* [Exercise text]
May 25, 2012|By Marc Lifsher
  • Hyundai Avante concept electric car being charged at Busan, South Korea, auto show.
Hyundai Avante concept electric car being charged at Busan, South Korea,… (SeongJoon Cho/Bloomberg )

SACRAMENTO -- A Bay Area technology firm specializing in electric vehicles is suing state energy regulators, accusing them of giving a monopoly over charging stations to an out-of-state power company.

In March, the California Public Utilities Commission and Gov. Jerry Brown announced that the state settled a decade-old claim against Dynegy Inc. Dynegy at the time co-owned a fleet of power plants with NRG Energy Inc. that had allegedly overcharged the state for electricity during the energy crisis of 2000 and 2001.

In the settlement, NRG agreed to pay a $20 million penalty to the state and invest an additional $102 million in a network of more than 10,000 fast-charging and plug-in charging stations in the San Francisco Bay Area, the San Joaquin Valley, the Los Angeles Basin and San Diego.

"The settlement will dramatically expand California's electric vehicle infrastructure, helping to clean our air and reduce our dependence on foreign oil," Brown said at a ceremony in Santa Barbara County on March 23.

ECOtality in a lawsuit filed Friday in the California Court of Appeal, Second District, alleges that the PUC made an illegal agreement that favored NRG over its competitors.

* [Data to examine]
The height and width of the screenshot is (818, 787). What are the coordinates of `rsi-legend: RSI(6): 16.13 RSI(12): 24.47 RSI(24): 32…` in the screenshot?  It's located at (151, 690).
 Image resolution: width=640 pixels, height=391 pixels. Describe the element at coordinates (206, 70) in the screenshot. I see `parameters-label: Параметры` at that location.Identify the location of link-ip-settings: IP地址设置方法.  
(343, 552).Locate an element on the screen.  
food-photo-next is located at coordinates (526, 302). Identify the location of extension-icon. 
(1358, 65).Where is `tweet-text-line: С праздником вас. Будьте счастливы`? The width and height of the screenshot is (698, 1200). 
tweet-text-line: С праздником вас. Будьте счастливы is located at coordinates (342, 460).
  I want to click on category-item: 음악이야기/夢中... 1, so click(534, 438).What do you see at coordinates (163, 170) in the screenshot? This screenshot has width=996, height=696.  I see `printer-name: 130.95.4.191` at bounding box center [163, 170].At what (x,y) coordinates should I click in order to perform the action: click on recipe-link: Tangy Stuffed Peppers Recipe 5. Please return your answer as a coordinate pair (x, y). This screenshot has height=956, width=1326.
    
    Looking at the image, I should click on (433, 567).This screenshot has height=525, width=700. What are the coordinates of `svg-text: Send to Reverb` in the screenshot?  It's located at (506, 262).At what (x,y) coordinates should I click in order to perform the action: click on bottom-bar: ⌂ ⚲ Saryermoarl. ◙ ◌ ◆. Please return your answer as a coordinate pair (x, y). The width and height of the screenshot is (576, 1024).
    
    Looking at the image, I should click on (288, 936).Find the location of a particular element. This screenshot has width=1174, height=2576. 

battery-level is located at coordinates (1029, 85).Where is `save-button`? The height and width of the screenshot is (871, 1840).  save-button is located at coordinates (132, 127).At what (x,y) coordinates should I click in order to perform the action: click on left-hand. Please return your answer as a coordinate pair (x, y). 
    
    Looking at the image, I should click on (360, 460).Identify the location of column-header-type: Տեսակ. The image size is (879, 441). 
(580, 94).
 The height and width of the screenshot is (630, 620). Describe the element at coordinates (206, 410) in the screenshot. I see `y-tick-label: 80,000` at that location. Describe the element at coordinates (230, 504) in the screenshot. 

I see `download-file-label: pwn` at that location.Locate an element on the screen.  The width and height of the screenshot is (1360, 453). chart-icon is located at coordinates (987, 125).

* [Tasks for this exercise]
**1.** Retype the passage of the charging-station lawsuit article from "SACRAMENTO -- A" up to and including "2000 and 2001.".
**2.** In the charging-station lawsuit article, how much did NRG agree to invest in charging stations under the settlement?
**3.** Carry on the charging-station lawsuit article from where it stops.
You can do without the rows here.

* [Answers to the exercise]
**1.**
SACRAMENTO -- A Bay Area technology firm specializing in electric vehicles is suing state energy regulators, accusing them of giving a monopoly over charging stations to an out-of-state power company.

In March, the California Public Utilities Commission and Gov. Jerry Brown announced that the state settled a decade-old claim against Dynegy Inc. Dynegy at the time co-owned a fleet of power plants with NRG Energy Inc. that had allegedly overcharged the state for electricity during the energy crisis of 2000 and 2001.

**2.** An additional $102 million.

**3.**
NRG "can cherry-pick the best real estate and make it hard for the rest of us to compete," said ECOtality Chief Executive Jonathan Read. NRG's 10,200 charging stations "could literally saturate the marketplace," he said.

The lawsuit seeks an immediate stay to NRG's program.

The PUC and NRG declined to comment on the merits of the lawsuit.

However, a spokesman for Princeton, N.J.-based NRG stressed that the agreement with the PUC does nothing to prevent other electric car-charging companies from installing their own stations.

"NRG is making a private investment to build an electric vehicle infrastructure that will encourage electric vehicle adoption across the state to benefit the state of California, the people of California and all the businesses that support the electric vehicle industry," said David Knox.